3.Rules and Performance of Board of Directors


Unfortunately, the board meetings in private limited companies are sometimes held for namesake. It is more to complete the paperwork to meet the regulatory requirements can have an engaged discussion and chart out business strategies.To ensure the board members are engaged the first step is to formulate and implement rules for the directors and define their area of responsibility. Roles and responsibilities should be given according the qualifications and skill sets of the member. If the board skills are not sufficiently diversified, additional members must be appointed. Board members should commit sufficient time to the company. On a periodic basis, their performance against the targets should be evaluated by other board members. The mandate must be to add business value to the organization. It is a good practice to early audit the participation of board members in meetings and their respective performance.
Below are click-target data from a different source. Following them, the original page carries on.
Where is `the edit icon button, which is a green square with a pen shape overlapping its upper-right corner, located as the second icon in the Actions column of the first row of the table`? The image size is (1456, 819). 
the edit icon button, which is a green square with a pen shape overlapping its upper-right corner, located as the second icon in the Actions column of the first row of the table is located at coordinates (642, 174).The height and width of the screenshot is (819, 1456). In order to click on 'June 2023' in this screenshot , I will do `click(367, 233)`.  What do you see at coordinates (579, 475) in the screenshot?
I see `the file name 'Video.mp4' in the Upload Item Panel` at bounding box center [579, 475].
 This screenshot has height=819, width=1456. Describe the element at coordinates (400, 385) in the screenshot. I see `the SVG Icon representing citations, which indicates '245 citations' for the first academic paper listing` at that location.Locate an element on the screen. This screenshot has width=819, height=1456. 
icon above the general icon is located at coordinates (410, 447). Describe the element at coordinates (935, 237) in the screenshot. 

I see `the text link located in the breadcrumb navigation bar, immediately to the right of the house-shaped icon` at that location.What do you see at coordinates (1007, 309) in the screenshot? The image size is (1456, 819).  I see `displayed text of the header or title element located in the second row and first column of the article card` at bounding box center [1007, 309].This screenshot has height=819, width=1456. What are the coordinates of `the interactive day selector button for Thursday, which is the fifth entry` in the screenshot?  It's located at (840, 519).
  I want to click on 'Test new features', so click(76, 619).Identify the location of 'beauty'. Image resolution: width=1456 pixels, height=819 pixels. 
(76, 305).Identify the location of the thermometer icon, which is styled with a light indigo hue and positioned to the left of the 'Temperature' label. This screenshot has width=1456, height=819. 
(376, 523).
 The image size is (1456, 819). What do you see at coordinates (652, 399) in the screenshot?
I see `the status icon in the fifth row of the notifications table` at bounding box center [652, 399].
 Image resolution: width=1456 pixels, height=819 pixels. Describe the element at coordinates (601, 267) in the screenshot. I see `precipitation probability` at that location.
4. Risk Management & Internal Controls


Indian Company Law mandates all companies private and public limited, over specified turnovers and capital to have proper internal control systems. The external auditors are required to report on the status of internal controls. However, it does not mandate audit committees or risk committees for private limited companies at board level. It is a good practice to formulate one and ensure it provides relevant information to the audit. Financial and risk management experts can be appointed from within the organization or outside to give an independent view.

5. Appointment of Auditors
Auditors in family owned companies are sometimes appointed based on old business relationships. This practice in India, significantly affects the independence of the auditors. In respect to subsidiary companies, Indian and foreign companies, auditors are chosen by the holding companys management. In most cases, the holding companys auditors are

appointed for confidence in consolidation of financial statements. Although this is a good practice, in Indian context there is a small snag. Local relationships with the auditors might circumvent the independence. Hence, if local management is involved in frauds, the auditors may compromise in ethical reporting. It is a good practice to frequently call on the holding companies audit partner and advise him/her on the issues. Direct relationships with international partners put a check on local auditors.

Closing thoughts
In India, corporate governance practices are just a little over a decade old and mostly focused on listed public companies. In private limited companies, it is still in nascent stage. Organizations however can voluntarily take the initiative to adopt best practices. This improves confidence of third parties and brand reputation. It also benefits if the organization in a few years is planning to turn public limited or plans to sell the company. References: Ministry of Corporate Affairs (MCA) Corporate Social Responsibility (CSR) Voluntary Guidelines.